__Document__:
Jesus Is Indispensable

We read in Deuteronomy 18:15-20 that the prophet Moses seemed indispensable to God's peopleóbut he wasn't. To Packer fans, Brett Favre seemed indispensableóbut he wasn't. Of anyone who has ever lived, only "Jesus Is Indispensable." January 29, 2012.

            So what are you going to do when Pastor Huebner retires? Don’t get excited; I’m not making some big announcement here. He hasn’t mentioned anything to me about retirement. He’s not even close to 60, he’s in good health; you could say he’s still in the prime of life. But he’s been around here for a long time—30 years this year. Nobody knows the future, but it could happen that by the time he actually does retire, he will have served at Grace Congregation longer than any pastor in its long history. So when you get close to 2022 or someplace around there, you’re going to have to ask the question: Will anyone be able to replace Pastor Huebner?

            You know what they say, right? Nobody is indispensable. Elizabeth II has been on the British throne for 60 years, and she’s probably at the pinnacle of her popularity, but she has a son and better yet a grandson all set to take the crown. A lot of Packer fans thought Brett Favre was indispensable—Brett Favre thought he was indispensable—but you all know how that turned out. This is one of the great realities of life: No matter how good you are, you can always be replaced. The little poem says it all: “Take a bucket and fill it with water/Put your hand in it up to the wrist/Pull your hand out and the hole that’s remaining/Is the measure of how you’ll be missed.” Nobody is indispensable.

            But if you had tried to convince the people of Israel that Moses was not indispensable, they might have not have bought in. Most of you know this story. When God decided to deliver his people from slavery in Egypt, he sent Moses to be their leader. The people of Israel always had a love/hate relationship with Moses. When there wasn’t any water, when they were tired of eating the same old manna and quail every day, Moses took the heat. When the Lord would blow up over their complaining and start shooting fire from mountains, they went running to Moses and begged him to make things right. Moses was Israel’s main man. Moses made the decisions and he set the course. He found the water and he won the battles. Most important, he told the people what the Lord wanted them to know. By the time the nation stood at the banks of the Jordan River, all set to enter the Promised Land, hardly anyone in Israel had known any other leader but Moses. I’m not so sure that the average Israeli or his average wife or his average child was all that convinced that Moses was not indispensable.

__Stored records__:
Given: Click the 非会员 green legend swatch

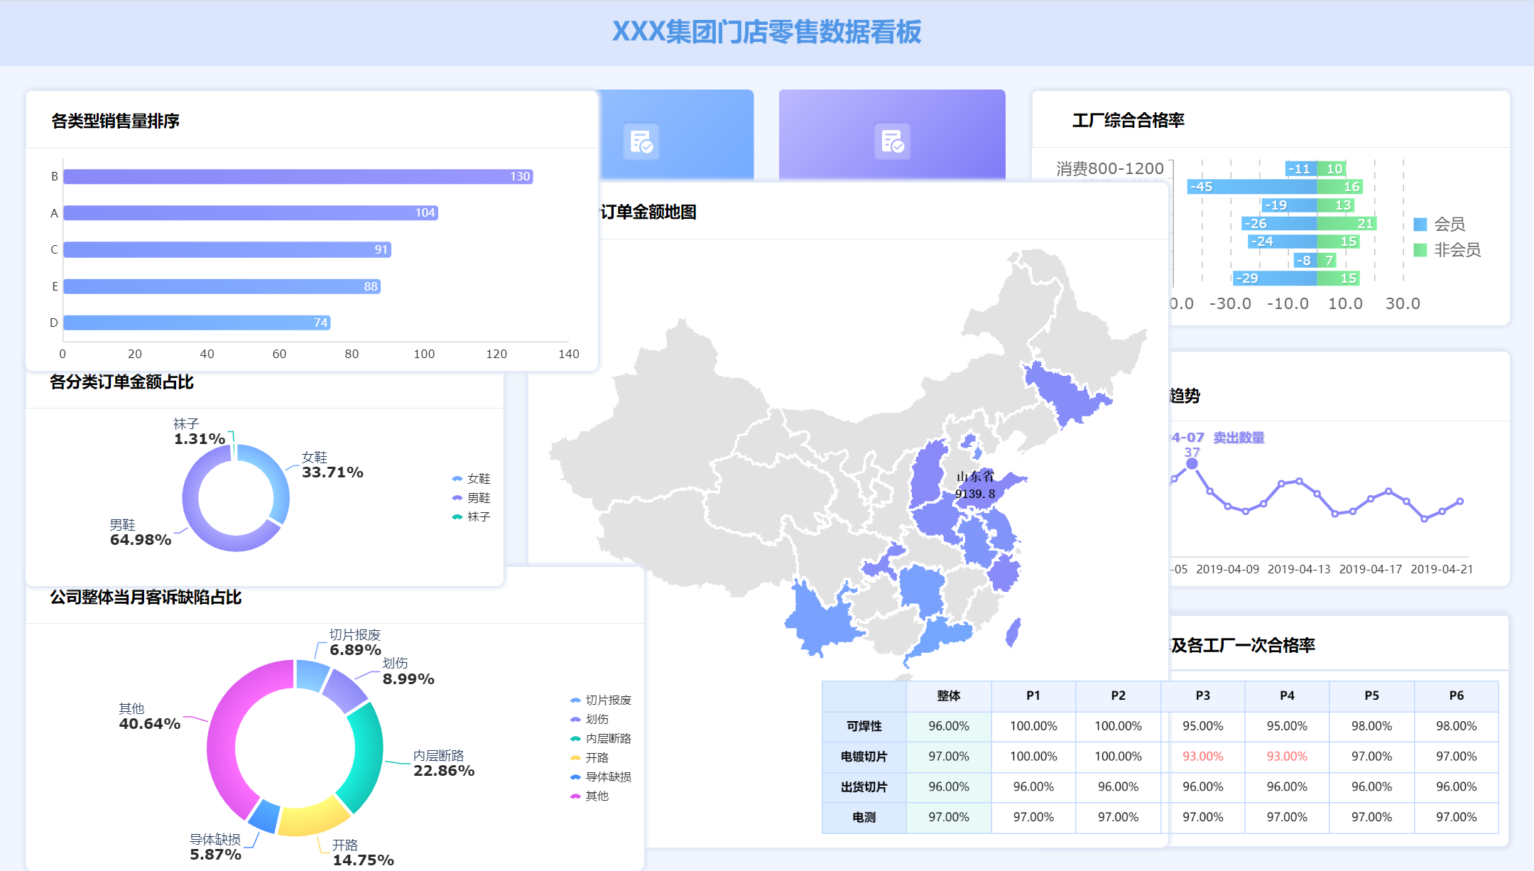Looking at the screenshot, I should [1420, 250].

--

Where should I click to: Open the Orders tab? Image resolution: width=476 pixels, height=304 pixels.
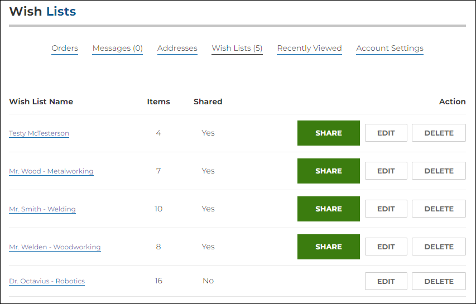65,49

__Task instructions__: In the sermon, how many years does the preacher say Pastor Huebner has been around?

__Task output__: 30 years